SC: So that idea, again, is really about faith in humanity. We have the ability to degrade the earth but we also have the ability to regenerate it really well. So if we play towards that part of humanity, you know, that part that’s inspirational, then we together can make an impact. So before your options were an artificial tree or one that died after Christmas. But the regenerative principle is that there is a better way of doing this, and we ask what happens when you give meaning to something that used to be thrown away. What we like to say is, what value do you want to hand on to your kids? If you had a tree in your front yard would you cut it down just to bring it in the house for two weeks? And why do you get a Christmas tree in the first place?
DnA: Yes, why do we bring a Christmas tree into the house? And has it always been associated with the Christian tradition or does it precede it? It feels almost pagan.
SC: My understanding is that is has some pagan roots but if you look at the Christian tradition of the baby that arrives at the end of the year and what that means for new hope and new beginnings into the new year, those symbols are in play with a Christmas tree. All these trees, even the tall ones, are still really infants compared to how long these trees will live. And so in that way, these are baby trees that are coming into these people’s homes, that are being welcomed, and they’re gonna continue living on into the new year.

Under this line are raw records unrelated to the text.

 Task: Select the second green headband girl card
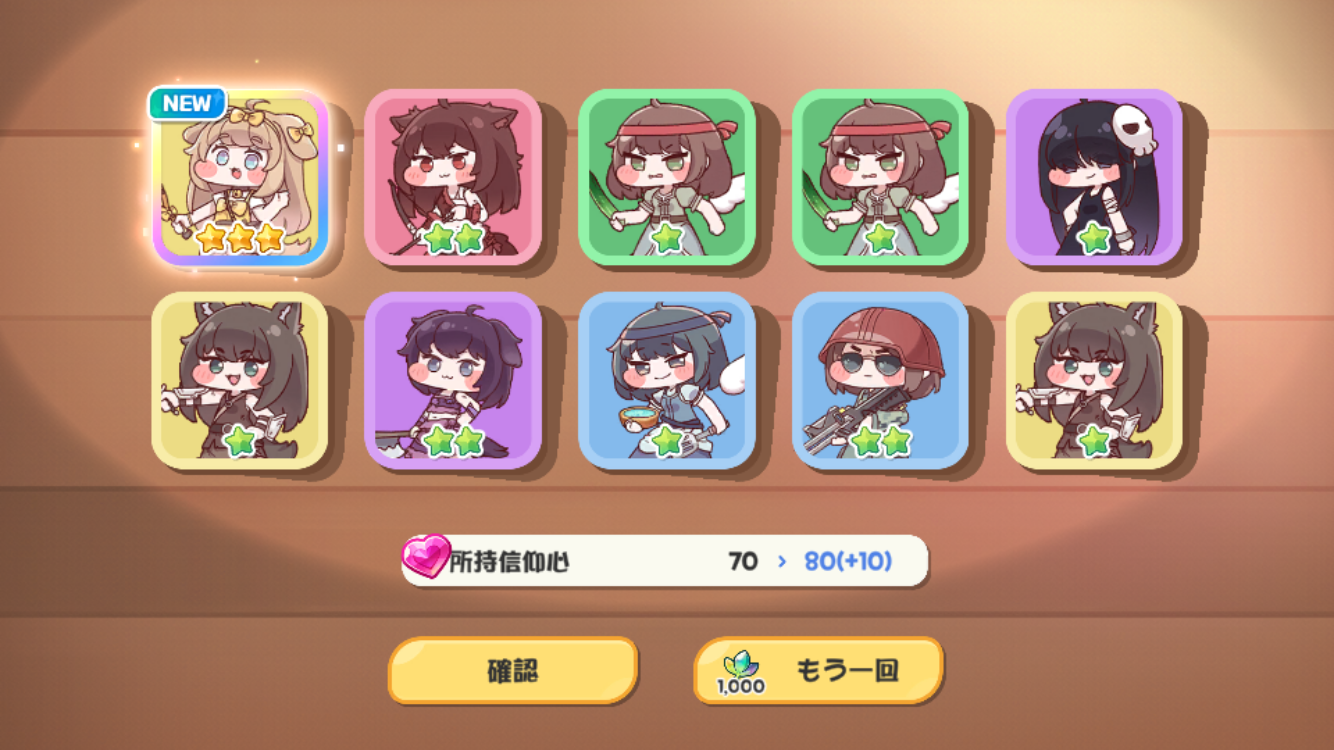(881, 178)
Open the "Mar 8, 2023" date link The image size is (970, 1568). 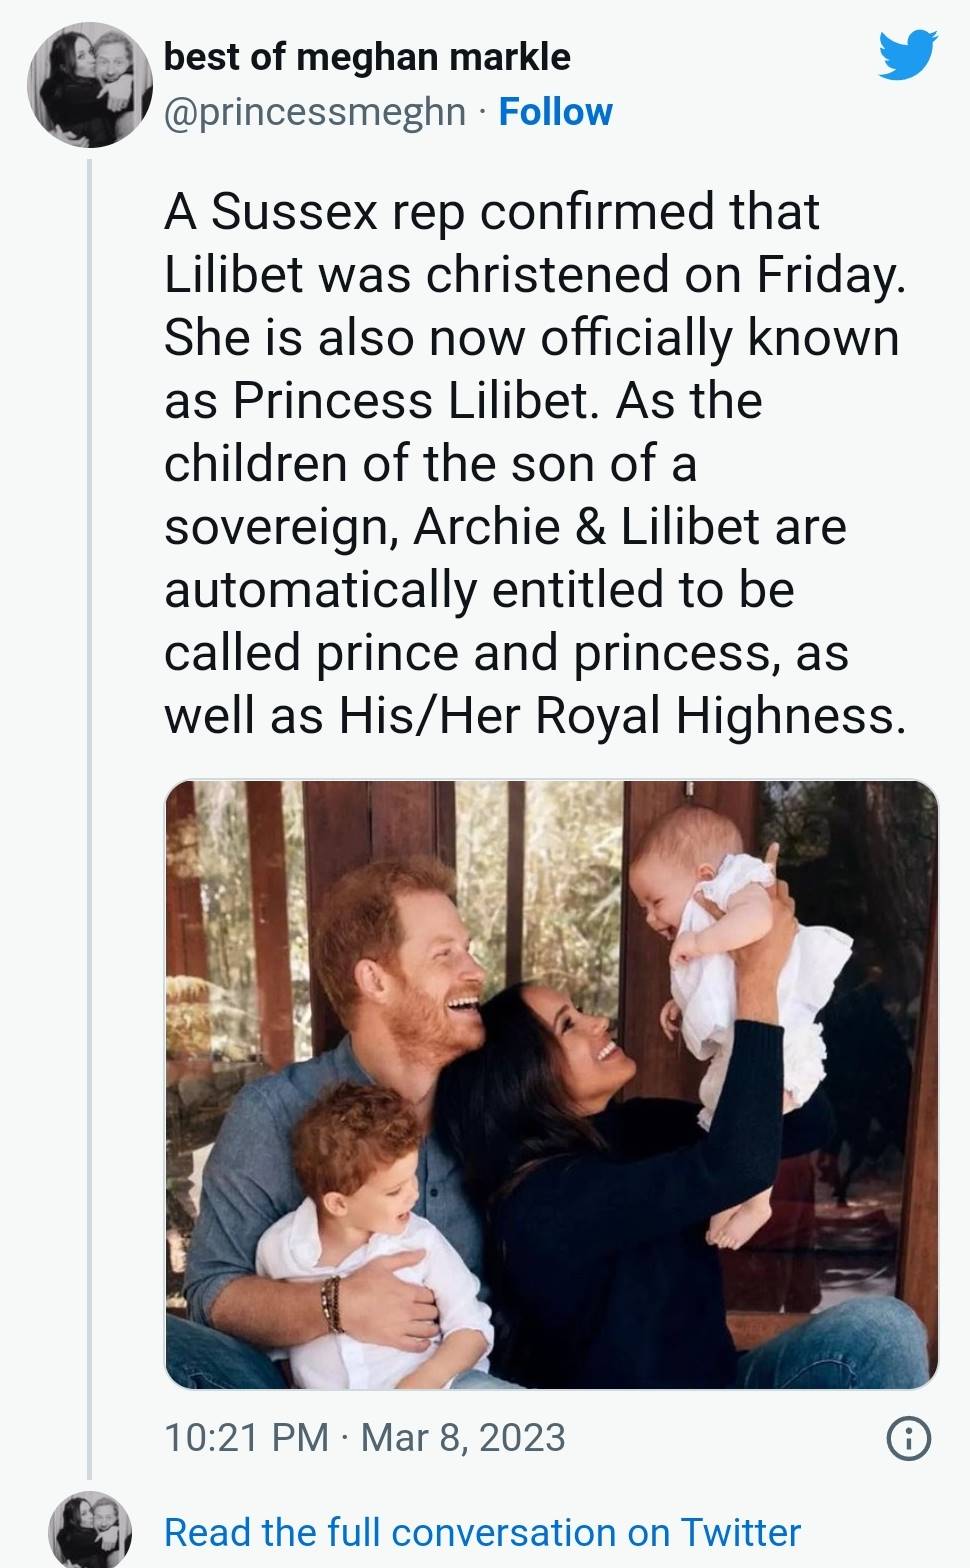tap(463, 1438)
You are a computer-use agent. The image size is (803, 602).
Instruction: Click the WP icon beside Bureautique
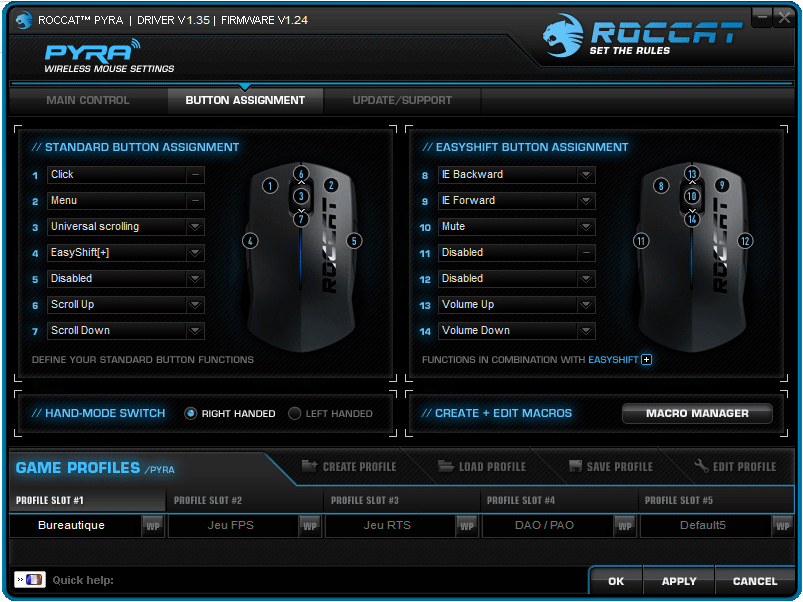pyautogui.click(x=153, y=525)
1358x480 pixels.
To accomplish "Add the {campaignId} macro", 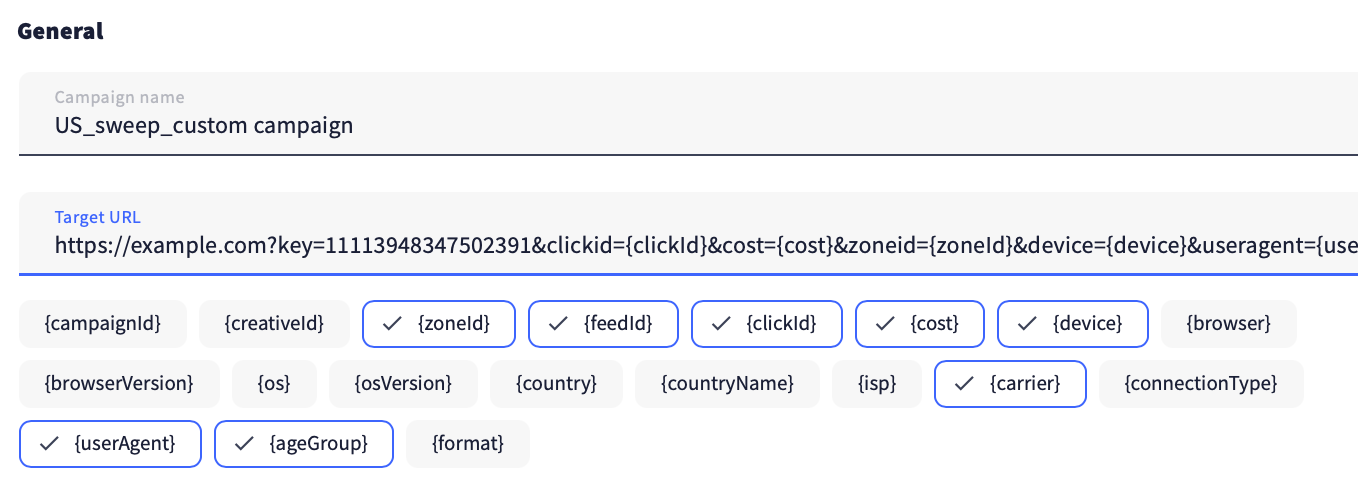I will 103,323.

DnA: Are you yourself Christian?
SC: I am, yes.
SC: I haven’t seen it that way in the past — I’d thought of it more as helping people celebrate the cultural aspect of Christmas — but in that I’m able to enhance that meaning and symbology, yes. Absolutely.
DnA: The idea of forming a business through which you can express your principles, is that a contemporary expression of faith?
SC: Yes, absolutely. I think that might even be uniquely Southern Californian or Californian in general, to be able to do a business in line with your beliefs, and find there isn’t anyone that would say no to you here. There are not very many places where I could say, I’m going to rent a living Christmas tree and I want to do it based on these principles, you’ll find someone that says “I believe that too”.
DnA: There is something really fundamental about the decorated tree in the house. It seems to transcend religion.
SC: Yes, and living trees show up in each of these major religions be it Buddhism or Judaism, living trees play a large role in all of these.
I think it is a symbol of life and wisdom and this idea of being connected to the ground that we walk on.